## Problem description
Whenever a line of the material contains the string "computer", it should be copied.

*** Opening Listed entries ***

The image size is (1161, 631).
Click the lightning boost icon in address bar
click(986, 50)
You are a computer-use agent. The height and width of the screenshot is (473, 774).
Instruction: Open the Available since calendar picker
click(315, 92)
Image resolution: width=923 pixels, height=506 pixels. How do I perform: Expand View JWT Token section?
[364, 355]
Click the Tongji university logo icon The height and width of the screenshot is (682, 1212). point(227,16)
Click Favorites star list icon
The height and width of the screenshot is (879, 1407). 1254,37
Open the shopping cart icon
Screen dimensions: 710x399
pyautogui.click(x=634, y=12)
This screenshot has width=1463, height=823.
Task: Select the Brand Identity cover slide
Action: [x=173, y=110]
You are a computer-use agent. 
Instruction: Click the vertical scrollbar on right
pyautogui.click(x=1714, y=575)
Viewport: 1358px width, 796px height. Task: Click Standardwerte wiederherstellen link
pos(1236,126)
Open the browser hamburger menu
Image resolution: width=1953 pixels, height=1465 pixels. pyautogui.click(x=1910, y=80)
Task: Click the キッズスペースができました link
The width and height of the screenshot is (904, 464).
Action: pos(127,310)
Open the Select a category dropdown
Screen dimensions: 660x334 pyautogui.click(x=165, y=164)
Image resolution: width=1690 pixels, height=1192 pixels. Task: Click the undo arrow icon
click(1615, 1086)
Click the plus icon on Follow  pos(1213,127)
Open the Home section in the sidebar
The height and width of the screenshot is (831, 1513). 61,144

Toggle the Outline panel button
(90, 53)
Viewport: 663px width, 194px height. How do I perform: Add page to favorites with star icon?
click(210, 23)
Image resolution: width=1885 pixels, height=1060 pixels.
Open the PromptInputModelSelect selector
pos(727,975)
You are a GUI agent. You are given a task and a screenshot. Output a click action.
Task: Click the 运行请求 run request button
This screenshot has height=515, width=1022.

*** Closing Listed entries ***

## Answer to the problem
You are a computer-use agent. The height and width of the screenshot is (473, 774).
You are a computer-use agent. 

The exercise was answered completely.